C’est la preuve que l’état d’anarchie qui prévalait dans la décharge n’était pas le fruit du hasard mais aussi prémédité que le creusement par un bulldozer à roues en risquant l’affaissement du sol. Mais ce n’est qu’un aspect de la question. On s’est souvent prévalu de l’embellissement de la ville, pour justifier tous les abus. L’attaque par des chiens, que personne n’avait constatée, avait servi de prétexte à l’occupation du terrain précité, et on avait ensuite argué de l’embellissement du quartier, puis de la dénivellation en contrebas pour garder le grillage sur un côté.

Des citoyens interviennent dans le domaine public sans avoir aucune qualité pour le faire et usent de toutes sortes de raisons. Mais un espace public occupé illégalement, entouré d’arbustes derrière lesquels on ignore ce qui se passe, situé au bord d’une route fréquentée par des personnalités officielles, ne suscite aucune réaction sécuritaire en imposant la taille et l’ouverture à la vue des passants, même lorsque l’occupant fait l’objet d’une mesure municipale.

Un manque de civisme généralisé

Les travaux le long de cette même route théoriquement hyper surveillée, en toute illégalité, quelles qu’en soient les raisons, sont apparemment menés jusqu’à leur terme sans aucune crainte.

Pour mémoire, le juge Giovanni Falcone était mort dans l’explosion de sa voiture blindée près de Trapani parce qu’on avait dissimulé sous l’autoroute sur son passage des charges explosives apparemment déposées quelques mois auparavant dans le cadre de travaux publics.

Il y a donc une grave question sécuritaire qui se pose si les permis de constructions ou de travaux ne sont pas contrôlés. Dans un quartier situé ailleurs, il n’est pas rare que des habitants occupent les terrains contigus à leurs domiciles pour en faire des légumiers, des poulaillers, ou des petits jardins avec arbres fruitiers.
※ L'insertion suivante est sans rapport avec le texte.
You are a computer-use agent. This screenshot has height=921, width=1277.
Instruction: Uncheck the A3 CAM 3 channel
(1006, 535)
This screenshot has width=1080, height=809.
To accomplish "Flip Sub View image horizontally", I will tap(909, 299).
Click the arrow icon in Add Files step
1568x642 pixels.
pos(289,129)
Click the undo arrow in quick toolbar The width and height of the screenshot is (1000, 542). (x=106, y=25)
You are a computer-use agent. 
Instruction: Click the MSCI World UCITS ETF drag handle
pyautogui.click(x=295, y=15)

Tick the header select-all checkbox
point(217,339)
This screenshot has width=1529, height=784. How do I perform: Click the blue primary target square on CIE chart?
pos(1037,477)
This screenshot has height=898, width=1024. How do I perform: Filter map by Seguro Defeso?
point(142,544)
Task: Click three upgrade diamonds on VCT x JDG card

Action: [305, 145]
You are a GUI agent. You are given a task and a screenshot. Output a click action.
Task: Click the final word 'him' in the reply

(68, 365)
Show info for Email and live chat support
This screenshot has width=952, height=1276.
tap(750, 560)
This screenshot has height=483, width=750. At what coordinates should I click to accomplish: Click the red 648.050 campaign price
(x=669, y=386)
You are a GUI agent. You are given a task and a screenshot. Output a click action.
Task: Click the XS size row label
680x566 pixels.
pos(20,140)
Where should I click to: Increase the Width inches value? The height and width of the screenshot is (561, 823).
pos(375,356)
Évidemment on n’hésite pas à y faire creuser des puits en toute illégalité afin de puiser directement dans la nappe phréatique, à une époque de sécheresse, où les réserves d’eau n’atteignent que 30% de leur capacité théorique. Comme toujours l’omerta est de rigueur.

Si on veut être équitable, il ne faut pas oublier tous ceux, nombreux, qui pillent quotidiennement les richesses de l’État et qui passent à travers les mailles du filet. Il y a un manque de civisme généralisé qui n’est l’apanage d’aucune classe sociale en particulier et qui menace les fondements de l’État bien plus que ne le feraient tous les hommes d’affaires indélicats du pays. 

* Médecin de libre pratique.

Donnez votre avis

Votre adresse email ne sera pas publique.

error: Contenu protégé !!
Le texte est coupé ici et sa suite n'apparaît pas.